TEXTO FUENTE ▸
□ □ □ □

De esta manera, lo que en el bar se genera viene a representar un modo de resistencia frente al apabullante mundo urbano-moderno que anula y desnaturaliza al sujeto popular porteño. En estas tabernas, el porteño, quizás al igual que el mismo Benjamin, mitiga el sentimiento catastrófico que le produce la modernidad. Es allí donde las dimensiones que caracterizan al mundo popular se hacen y rehacen, se vitalizan y se consumen, se establecen y se deshacen. Quienes participan de esta especie de cofradía marginal se legitiman y se edifican como sujetos históricos, con valores, creencias y conocimientos propios.

VI.

Pero todo esto lo hacen sobre algo que efectivamente la modernidad intenta borrar y que es tan sencillo pero a su vez tan importante: la conversación. La imposibilidad de mantener este espacio de diálogo puede ser quizás para muchos de los porteños, ciertamente, la experiencia más catastrófica que arrastra consigo la modernidad. Tal vez la crisis de la modernidad no sea más que eso: el intentar comprender el porqué de la desaparición de una antigua costumbre como la conversación. El hombre tradicional, popular, “nostálgico del pasado posee un ojo clínico para divisar el horizonte que se delinea. Para él, el mundo moderno incentiva el movimiento febril de la existencia, dejando poco tiempo disponible para el contacto personal. Las personas quieren vivir de prisa, absorber más placeres, asumir más obligaciones, o sentir el mayor número de emociones posibles en el espacio de tiempo más corto”. Y esto ha llevado a una cuestión todavía más lamentable que es el empobrecimiento de la experiencia individual de lo real. Hemos perdido, dice Benjamin, “la facultad de intercambiar experiencias”. Hay una pobreza de la experiencia. En otras palabras, según Banjamin, ha habido “una menguante comunicabilidad de la experiencia. El arte de narrar se aproxima a su fin, porque el aspecto épico de la verdad, es decir, la sabiduría, se está extinguiendo. En la medida que decae el acto de la conversación, esto es la disposición mutua a crear comunicación entre los individuos, en esta medida, estamos dejando de ser capaces de transmitir experiencias y por tanto de construir diálogos que enriquezcan nuestra propia existencia humana.

□ □ □ □

(Datos de origen)
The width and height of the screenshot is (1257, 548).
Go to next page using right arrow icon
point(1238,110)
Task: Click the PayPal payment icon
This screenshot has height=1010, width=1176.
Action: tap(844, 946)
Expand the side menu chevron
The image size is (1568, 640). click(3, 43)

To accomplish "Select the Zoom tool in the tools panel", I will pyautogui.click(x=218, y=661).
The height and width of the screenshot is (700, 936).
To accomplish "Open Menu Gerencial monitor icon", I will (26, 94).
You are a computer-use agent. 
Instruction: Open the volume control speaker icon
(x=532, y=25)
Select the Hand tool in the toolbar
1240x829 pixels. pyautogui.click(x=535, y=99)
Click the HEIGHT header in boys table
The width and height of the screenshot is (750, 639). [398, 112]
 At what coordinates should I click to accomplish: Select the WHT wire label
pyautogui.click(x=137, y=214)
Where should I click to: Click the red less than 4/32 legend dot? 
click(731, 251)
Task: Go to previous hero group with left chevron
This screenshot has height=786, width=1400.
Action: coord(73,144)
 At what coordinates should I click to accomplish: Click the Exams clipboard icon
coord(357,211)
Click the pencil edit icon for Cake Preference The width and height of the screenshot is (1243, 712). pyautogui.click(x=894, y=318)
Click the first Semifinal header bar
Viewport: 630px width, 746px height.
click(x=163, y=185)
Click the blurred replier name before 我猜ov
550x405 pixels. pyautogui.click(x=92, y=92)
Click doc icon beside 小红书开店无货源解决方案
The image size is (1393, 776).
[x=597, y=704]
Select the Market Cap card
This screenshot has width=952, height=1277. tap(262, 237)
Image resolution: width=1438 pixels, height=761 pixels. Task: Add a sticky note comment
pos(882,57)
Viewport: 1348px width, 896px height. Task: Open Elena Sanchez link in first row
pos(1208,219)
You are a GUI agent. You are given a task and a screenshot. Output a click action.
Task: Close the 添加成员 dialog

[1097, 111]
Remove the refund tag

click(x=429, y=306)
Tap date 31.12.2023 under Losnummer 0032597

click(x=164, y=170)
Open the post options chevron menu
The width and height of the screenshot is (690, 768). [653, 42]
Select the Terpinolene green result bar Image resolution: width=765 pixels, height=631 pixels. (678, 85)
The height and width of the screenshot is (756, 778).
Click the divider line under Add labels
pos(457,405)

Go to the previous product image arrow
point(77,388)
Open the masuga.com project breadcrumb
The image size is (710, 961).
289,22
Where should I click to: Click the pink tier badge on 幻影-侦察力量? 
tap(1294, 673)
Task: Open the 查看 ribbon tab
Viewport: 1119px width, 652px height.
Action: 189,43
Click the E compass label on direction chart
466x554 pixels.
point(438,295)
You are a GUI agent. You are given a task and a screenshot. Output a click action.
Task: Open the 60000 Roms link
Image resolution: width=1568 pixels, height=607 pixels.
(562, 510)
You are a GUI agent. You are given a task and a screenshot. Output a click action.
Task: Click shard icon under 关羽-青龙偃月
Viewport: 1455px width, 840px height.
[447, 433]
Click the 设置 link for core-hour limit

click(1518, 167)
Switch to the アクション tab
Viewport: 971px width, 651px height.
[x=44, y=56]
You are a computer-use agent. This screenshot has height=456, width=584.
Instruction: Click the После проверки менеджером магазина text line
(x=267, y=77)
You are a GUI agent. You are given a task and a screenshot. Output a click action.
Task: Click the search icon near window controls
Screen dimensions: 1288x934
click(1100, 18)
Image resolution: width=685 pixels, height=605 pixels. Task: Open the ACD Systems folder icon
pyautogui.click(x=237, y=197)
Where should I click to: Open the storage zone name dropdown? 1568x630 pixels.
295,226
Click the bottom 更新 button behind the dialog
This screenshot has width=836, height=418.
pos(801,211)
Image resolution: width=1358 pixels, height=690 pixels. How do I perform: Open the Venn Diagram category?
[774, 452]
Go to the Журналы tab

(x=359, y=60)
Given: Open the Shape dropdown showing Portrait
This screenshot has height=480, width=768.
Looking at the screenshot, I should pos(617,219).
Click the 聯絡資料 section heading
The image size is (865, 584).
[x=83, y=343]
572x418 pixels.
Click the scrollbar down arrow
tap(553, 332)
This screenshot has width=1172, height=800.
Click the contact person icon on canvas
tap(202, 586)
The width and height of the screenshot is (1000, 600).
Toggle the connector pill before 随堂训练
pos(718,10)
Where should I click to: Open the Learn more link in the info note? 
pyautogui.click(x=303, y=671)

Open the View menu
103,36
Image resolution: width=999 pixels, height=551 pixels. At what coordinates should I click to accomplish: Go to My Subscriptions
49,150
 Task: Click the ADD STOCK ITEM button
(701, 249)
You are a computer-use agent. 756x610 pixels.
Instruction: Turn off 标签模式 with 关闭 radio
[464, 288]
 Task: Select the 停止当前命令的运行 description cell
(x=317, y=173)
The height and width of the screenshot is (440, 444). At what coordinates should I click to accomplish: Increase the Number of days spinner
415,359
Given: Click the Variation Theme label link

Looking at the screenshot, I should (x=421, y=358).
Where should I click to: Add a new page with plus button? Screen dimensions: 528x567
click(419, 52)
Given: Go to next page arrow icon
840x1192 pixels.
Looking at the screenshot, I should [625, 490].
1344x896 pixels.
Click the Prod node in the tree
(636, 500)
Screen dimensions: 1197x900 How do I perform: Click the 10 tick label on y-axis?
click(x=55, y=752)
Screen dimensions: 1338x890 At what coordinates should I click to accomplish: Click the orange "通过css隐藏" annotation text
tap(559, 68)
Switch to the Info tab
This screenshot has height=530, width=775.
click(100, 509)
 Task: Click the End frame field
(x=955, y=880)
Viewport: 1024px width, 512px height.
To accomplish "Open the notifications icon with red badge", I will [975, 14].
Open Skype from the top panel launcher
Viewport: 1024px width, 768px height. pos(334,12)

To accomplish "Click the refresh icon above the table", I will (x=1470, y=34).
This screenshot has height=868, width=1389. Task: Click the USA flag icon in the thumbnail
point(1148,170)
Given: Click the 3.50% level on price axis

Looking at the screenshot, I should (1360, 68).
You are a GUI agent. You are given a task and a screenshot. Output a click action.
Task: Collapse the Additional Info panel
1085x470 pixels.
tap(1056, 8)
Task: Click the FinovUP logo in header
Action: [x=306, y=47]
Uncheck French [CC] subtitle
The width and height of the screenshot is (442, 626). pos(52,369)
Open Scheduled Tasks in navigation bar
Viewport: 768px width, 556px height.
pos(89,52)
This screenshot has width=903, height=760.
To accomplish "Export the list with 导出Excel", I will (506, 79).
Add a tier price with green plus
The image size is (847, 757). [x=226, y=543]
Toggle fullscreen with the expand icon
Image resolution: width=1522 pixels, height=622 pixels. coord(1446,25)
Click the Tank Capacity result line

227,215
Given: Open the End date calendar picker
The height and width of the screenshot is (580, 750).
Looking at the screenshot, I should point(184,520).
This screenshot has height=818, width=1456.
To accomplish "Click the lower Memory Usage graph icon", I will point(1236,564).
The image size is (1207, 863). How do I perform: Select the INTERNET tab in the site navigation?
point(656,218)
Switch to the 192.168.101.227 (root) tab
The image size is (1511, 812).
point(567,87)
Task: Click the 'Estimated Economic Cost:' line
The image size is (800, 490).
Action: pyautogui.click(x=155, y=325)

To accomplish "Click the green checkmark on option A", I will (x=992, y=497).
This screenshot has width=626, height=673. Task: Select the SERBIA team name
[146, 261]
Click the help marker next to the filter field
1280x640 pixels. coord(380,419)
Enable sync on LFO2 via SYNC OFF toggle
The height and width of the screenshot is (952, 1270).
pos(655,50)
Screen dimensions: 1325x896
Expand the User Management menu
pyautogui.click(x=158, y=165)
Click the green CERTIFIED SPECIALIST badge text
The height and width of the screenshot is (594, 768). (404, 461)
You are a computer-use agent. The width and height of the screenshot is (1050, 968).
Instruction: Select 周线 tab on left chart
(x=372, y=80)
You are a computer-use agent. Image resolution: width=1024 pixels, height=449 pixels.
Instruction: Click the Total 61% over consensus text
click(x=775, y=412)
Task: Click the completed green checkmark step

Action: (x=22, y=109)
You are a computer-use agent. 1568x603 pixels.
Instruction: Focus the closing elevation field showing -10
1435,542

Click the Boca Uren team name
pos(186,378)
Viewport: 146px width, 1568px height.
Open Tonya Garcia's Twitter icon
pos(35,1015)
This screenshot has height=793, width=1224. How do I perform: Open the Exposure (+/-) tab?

□ □ □ □

TAREA 1 ▸ Repite, por favor, un fragmento del texto fuente: empieza en las palabras que contienen "De esta manera, lo" y detente después de "y conocimientos propios.".
TAREA 2 ▸ Según la cita del texto fuente sobre el hombre tradicional, ¿qué quieren hacer las personas en el mundo moderno? Enumera todo lo que se menciona.
Estos datos provienen de una fuente distinta a la del texto fuente.

RESPUESTA ESPERADA 1 ▸
De esta manera, lo que en el bar se genera viene a representar un modo de resistencia frente al apabullante mundo urbano-moderno que anula y desnaturaliza al sujeto popular porteño. En estas tabernas, el porteño, quizás al igual que el mismo Benjamin, mitiga el sentimiento catastrófico que le produce la modernidad. Es allí donde las dimensiones que caracterizan al mundo popular se hacen y rehacen, se vitalizan y se consumen, se establecen y se deshacen. Quienes participan de esta especie de cofradía marginal se legitiman y se edifican como sujetos históricos, con valores, creencias y conocimientos propios.

RESPUESTA ESPERADA 2 ▸
- Vivir de prisa
- Absorber más placeres
- Asumir más obligaciones
- Sentir el mayor número de emociones posibles en el espacio de tiempo más corto